[Opening RECORDS PROVIDED section]

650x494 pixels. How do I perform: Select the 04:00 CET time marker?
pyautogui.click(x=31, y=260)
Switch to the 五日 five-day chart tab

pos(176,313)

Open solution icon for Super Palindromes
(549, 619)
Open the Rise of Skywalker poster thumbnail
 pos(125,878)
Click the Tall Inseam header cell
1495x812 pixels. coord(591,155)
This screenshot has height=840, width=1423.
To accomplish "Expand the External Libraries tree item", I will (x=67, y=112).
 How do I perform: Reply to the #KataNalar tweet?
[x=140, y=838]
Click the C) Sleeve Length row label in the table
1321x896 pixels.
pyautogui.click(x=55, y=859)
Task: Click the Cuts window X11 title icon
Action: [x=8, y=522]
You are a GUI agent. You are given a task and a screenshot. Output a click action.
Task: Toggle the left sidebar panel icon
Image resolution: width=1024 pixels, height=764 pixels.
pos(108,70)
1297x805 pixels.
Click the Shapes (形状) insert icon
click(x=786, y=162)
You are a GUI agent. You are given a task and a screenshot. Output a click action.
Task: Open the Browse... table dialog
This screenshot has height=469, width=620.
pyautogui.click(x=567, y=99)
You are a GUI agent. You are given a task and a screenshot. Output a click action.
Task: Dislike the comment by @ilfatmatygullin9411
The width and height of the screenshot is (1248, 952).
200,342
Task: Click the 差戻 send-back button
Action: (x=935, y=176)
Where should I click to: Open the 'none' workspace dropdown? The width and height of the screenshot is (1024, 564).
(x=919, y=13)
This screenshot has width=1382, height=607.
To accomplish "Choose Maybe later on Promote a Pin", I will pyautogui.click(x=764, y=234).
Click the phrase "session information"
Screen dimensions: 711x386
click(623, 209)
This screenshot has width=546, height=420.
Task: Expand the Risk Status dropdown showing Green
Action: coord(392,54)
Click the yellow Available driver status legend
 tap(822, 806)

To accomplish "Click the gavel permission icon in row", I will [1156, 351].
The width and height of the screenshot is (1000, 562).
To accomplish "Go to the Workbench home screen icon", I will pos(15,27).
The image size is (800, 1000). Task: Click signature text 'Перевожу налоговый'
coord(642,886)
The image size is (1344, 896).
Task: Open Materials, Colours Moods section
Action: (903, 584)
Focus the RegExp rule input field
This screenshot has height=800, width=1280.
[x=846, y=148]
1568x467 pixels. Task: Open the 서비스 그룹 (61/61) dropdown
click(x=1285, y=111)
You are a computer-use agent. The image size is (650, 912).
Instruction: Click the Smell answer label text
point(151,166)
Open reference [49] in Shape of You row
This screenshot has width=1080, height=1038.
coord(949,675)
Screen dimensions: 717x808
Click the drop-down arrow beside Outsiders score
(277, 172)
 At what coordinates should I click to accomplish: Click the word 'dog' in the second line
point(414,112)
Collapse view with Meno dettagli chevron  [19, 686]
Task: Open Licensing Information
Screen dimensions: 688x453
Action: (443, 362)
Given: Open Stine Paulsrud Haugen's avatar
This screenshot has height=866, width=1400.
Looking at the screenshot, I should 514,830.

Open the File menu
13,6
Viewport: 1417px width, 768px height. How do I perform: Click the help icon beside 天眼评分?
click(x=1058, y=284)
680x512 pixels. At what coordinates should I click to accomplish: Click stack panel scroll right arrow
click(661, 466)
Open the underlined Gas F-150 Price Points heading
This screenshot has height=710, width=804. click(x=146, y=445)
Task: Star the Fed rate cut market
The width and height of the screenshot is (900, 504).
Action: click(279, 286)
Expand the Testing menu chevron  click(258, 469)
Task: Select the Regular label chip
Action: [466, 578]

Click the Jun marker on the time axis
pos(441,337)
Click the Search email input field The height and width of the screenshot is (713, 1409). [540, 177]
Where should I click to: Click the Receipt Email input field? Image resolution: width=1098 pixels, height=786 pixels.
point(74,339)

[Closing RECORDS PROVIDED section]

▸ PROMPT:
Find every line in the records that has the string "will", then state how many there are and nothing else.

▸ WRITTEN RESPONSE:
4